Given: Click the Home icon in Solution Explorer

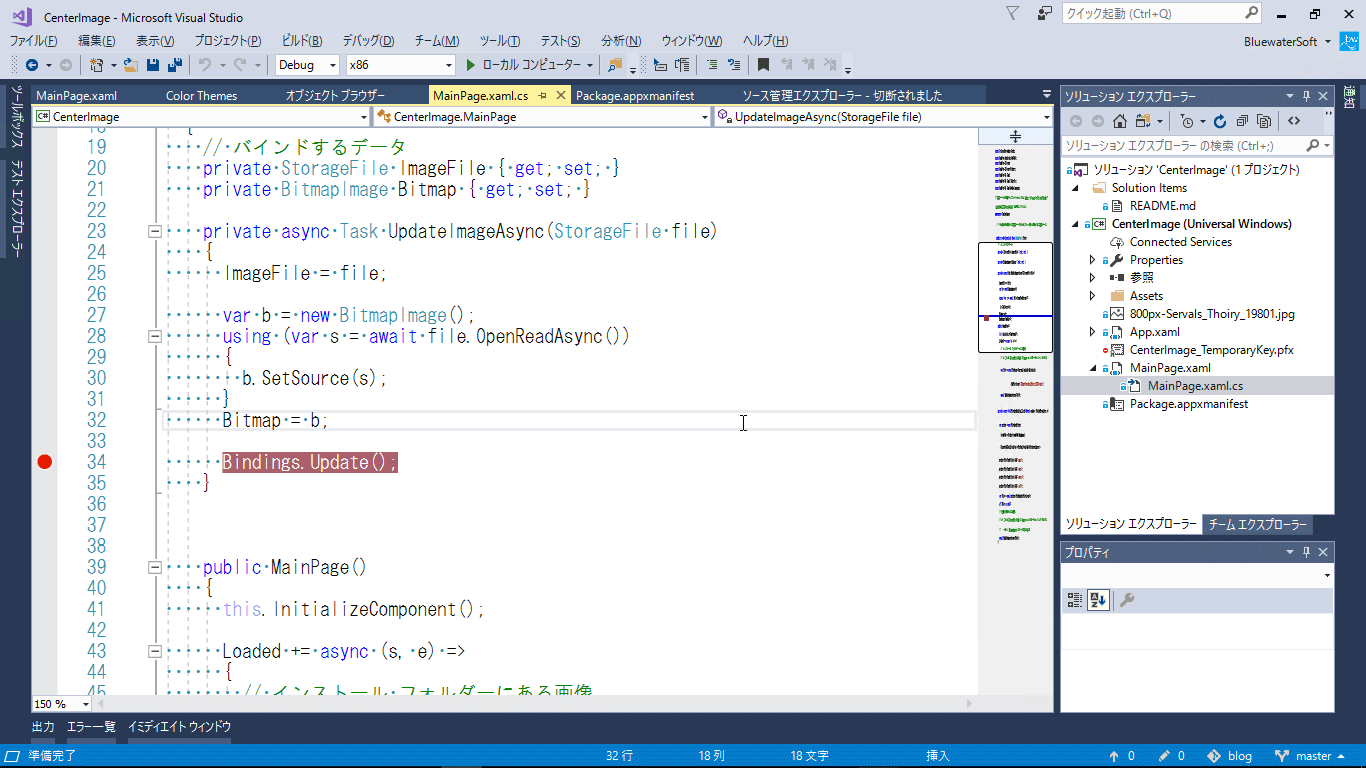Looking at the screenshot, I should click(1120, 121).
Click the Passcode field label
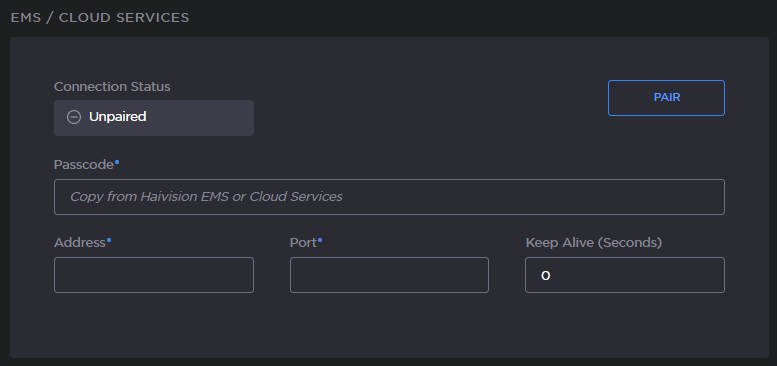 [x=84, y=165]
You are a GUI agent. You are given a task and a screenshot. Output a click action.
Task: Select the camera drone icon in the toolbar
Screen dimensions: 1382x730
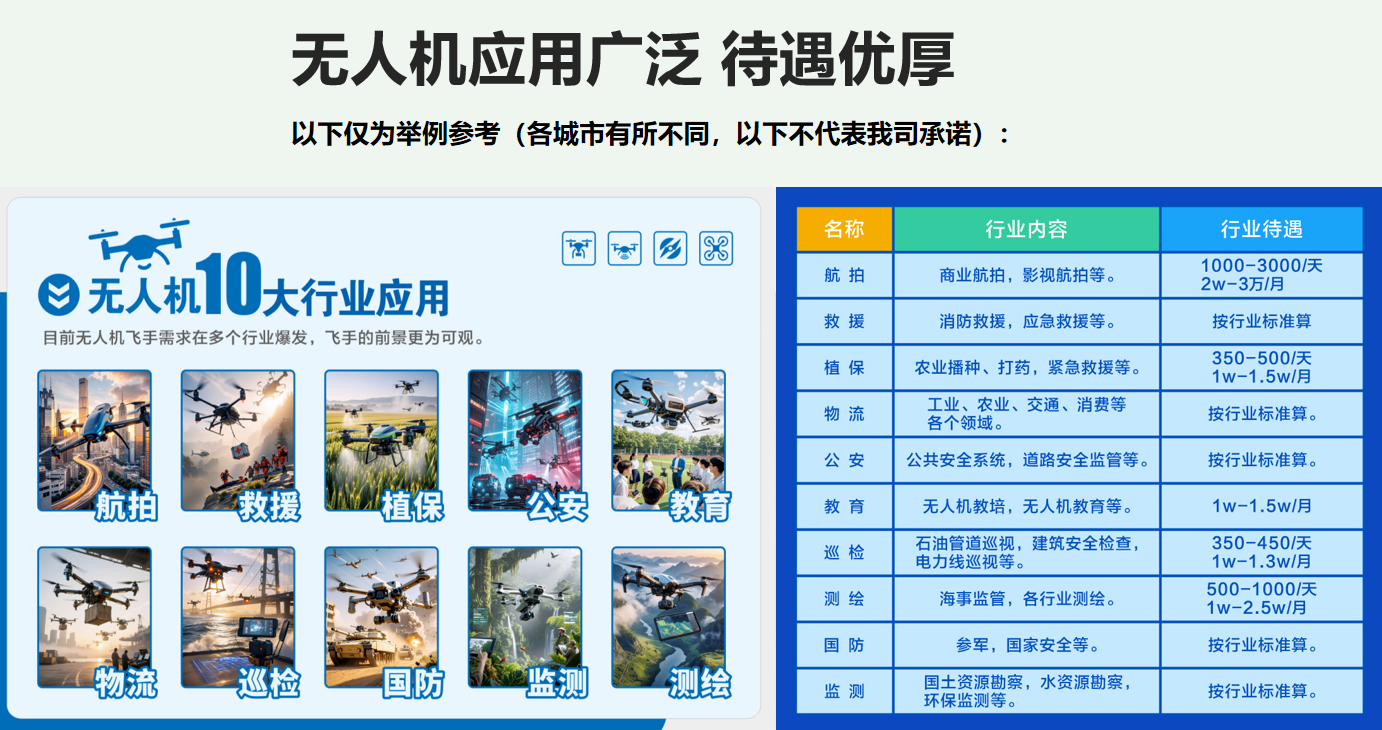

## About this exercise
Print exactly the span of lines that begins with the line containing "Task: Select the" and ends with the last line of the listing, with no pictures.

## Task answer
Task: Select the camera drone icon in the toolbar
Screen dimensions: 1382x730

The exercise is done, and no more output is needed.